[Stored data]
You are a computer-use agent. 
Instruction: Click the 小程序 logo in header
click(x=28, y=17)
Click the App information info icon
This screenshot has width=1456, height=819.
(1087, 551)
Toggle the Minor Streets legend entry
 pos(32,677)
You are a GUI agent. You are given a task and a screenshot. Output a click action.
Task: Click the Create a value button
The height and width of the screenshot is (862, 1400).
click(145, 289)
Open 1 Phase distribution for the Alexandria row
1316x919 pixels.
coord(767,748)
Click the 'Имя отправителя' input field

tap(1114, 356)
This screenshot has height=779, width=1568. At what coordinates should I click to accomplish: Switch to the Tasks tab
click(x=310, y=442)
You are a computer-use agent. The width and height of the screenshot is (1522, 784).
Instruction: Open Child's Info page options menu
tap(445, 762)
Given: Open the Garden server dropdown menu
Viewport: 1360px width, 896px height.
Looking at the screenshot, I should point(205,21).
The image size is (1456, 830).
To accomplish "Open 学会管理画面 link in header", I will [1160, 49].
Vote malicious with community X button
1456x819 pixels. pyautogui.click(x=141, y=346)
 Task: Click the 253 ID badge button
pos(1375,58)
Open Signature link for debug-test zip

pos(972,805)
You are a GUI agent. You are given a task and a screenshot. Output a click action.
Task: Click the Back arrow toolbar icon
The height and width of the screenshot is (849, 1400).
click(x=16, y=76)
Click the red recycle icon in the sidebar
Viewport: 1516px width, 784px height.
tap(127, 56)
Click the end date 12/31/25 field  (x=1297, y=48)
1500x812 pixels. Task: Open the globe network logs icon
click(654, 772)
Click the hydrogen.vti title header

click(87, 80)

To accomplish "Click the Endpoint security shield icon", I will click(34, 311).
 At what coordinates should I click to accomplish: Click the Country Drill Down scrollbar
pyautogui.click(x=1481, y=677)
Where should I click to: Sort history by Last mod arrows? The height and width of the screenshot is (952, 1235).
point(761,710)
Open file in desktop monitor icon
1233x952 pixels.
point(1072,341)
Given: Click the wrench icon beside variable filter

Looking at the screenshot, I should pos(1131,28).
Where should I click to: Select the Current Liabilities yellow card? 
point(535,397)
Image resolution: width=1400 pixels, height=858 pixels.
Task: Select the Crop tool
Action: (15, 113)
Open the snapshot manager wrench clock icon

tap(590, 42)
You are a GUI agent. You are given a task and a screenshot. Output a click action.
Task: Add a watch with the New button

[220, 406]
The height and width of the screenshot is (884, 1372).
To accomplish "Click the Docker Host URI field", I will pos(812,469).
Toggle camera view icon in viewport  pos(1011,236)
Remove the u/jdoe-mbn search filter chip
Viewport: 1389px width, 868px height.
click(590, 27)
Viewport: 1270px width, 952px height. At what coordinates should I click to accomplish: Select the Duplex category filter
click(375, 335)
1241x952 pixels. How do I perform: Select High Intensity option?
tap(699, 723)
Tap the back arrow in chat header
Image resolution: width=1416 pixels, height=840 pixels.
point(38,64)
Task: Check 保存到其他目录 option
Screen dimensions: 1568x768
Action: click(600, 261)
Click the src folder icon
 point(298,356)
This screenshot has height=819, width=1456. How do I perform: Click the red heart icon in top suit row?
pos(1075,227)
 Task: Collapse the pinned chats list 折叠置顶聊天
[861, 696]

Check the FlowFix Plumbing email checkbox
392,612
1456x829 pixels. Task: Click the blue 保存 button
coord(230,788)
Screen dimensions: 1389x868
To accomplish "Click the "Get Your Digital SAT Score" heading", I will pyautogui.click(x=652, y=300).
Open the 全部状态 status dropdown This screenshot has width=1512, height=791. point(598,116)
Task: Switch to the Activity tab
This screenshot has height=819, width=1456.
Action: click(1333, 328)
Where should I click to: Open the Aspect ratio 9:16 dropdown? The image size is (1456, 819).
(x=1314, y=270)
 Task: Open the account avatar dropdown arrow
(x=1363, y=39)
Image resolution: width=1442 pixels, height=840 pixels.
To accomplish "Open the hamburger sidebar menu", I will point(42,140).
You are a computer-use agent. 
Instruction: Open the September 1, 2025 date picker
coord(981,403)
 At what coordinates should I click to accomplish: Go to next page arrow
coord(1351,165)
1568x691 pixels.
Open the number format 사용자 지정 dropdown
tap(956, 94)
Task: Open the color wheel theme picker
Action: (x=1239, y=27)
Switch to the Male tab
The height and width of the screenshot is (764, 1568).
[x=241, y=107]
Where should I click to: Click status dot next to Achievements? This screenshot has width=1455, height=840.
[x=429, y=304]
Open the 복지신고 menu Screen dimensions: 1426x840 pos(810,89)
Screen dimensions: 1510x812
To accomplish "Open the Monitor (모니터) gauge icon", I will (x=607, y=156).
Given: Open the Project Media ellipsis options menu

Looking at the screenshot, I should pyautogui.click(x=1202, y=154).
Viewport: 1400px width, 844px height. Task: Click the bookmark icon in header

§ EXERCISE DETAILS: Throughout the data above, copy all lines where the word "will" is found.

§ RESPONSE:
To accomplish "Open 学会管理画面 link in header", I will [1160, 49].
To accomplish "Click the Endpoint security shield icon", I will click(34, 311).
To accomplish "Click the Docker Host URI field", I will pos(812,469).
To accomplish "Click the "Get Your Digital SAT Score" heading", I will pyautogui.click(x=652, y=300).
To accomplish "Open the hamburger sidebar menu", I will point(42,140).
To accomplish "Open the Monitor (모니터) gauge icon", I will (x=607, y=156).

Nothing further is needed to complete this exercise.